If for any reason batteries cannot be protected from low temperatures, the owner may have to invest in a larger battery bank to compensate for decreased capacity.

If batteries will be unused for the season, such as in a summer home, there are several options to help prepare batteries for winter. Some inverters and chargers feature an automatic generator start function for use if panels are covered in snow. If this isn’t an option, turn off the inverter and all DC loads while leaving the charge controller on.

For extended storage, keep lead-acid batteries at 100% capacity if possible and disconnect them. Discharge lithium-ion batteries to approximately 40% of capacity and store at temperatures between 41°F and 68°F. Refer to the battery manual for specifics.

Using battery monitors and battery management systems

Technology also plays a key role in protecting batteries from harsh temperatures. Sensors can provide early warning if battery temperatures drop below recommended levels. Also, high-quality charge controllers can adjust voltage based on battery temperature to help cells reach 100% state of charge. This is important because cold batteries should be charged to a higher voltage than warm batteries to achieve the same state of charge.

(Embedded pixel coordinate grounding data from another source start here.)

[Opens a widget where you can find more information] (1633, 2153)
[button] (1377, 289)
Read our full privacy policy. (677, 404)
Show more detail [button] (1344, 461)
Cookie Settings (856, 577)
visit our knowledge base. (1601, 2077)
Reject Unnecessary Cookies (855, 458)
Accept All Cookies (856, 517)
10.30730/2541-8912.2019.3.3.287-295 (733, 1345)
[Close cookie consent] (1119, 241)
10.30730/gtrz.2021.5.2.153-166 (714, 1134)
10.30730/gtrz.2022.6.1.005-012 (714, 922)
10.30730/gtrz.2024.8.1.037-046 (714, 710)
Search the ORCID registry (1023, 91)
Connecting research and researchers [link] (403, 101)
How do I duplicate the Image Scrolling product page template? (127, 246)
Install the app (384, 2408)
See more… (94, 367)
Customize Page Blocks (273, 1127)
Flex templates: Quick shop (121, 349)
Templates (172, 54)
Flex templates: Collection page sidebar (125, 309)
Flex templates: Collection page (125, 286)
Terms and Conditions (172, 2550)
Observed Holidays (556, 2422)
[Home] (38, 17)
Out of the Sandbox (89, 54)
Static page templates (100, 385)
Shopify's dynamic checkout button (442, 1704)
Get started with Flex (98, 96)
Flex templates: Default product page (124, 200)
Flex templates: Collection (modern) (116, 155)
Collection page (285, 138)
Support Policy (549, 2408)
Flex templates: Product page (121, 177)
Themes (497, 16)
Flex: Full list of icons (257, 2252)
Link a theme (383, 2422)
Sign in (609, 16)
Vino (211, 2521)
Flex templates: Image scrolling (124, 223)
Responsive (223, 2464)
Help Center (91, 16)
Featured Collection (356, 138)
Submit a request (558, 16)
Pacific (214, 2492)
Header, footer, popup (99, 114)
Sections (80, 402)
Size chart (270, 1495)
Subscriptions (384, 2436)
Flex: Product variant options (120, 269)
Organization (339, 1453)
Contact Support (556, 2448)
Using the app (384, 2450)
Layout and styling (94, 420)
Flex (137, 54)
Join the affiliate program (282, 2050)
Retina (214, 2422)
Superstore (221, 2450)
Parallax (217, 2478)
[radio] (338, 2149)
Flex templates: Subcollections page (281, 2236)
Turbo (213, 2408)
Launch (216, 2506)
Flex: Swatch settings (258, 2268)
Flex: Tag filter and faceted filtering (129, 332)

For lithium-ion batteries, a battery management system (BMS) is a necessity. A BMS ensures lower-capacity cells aren’t overcharged and reduces the risk of lithium-ion batteries going into thermal runaway and causing fires and explosions. Other battery chemistries also benefit from the monitoring capabilities of BMS. These may include total and per-cell voltage, temperature, depth of discharge and more. BMS can even help maximize capacity and protect against extreme temperatures.

Playing it safe with depth of discharge (DOD)

Some battery makers tout their technology’s ability to discharge 100% and recommend sizing battery banks based on this unrealistic number. To ensure longevity and to keep the lights on, never discharge batteries below 80% DOD—50% DOD or lower is ideal.

All batteries require extra power reserves for days with low renewable energy production or higher electrical usage. Thus, a healthy safety margin is important regardless of battery chemistry.

If batteries still discharge too deeply, consider adding additional batteries. Depending on electrical consumption, seasonal availability of renewable energy sources and presence of a backup generator, it’s recommended to have three to six days of stored energy for off-grid systems.

Performing regular maintenance

Even low- and zero-maintenance batteries require regular inspection for proper performance. Battery manuals offer guidelines and maintenance schedules.

Depending on the battery technology, periodic maintenance may include cleaning battery terminals, checking fluid levels, adding distilled water, verifying terminal connections are secure and checking cell voltage.

Lead-acid batteries require equalization (intentional overcharging) to remove sulfation from battery plates and to bring all cells to similar levels. Lithium-ion batteries cannot be equalized by intentional overcharging. Instead, charge can be removed from high cells to low cells, or dissipative techniques may be used. Consult your battery manufacturer for best practices.

Whichever battery technology a system features, these strategies will maximize capacity and longevity all winter long.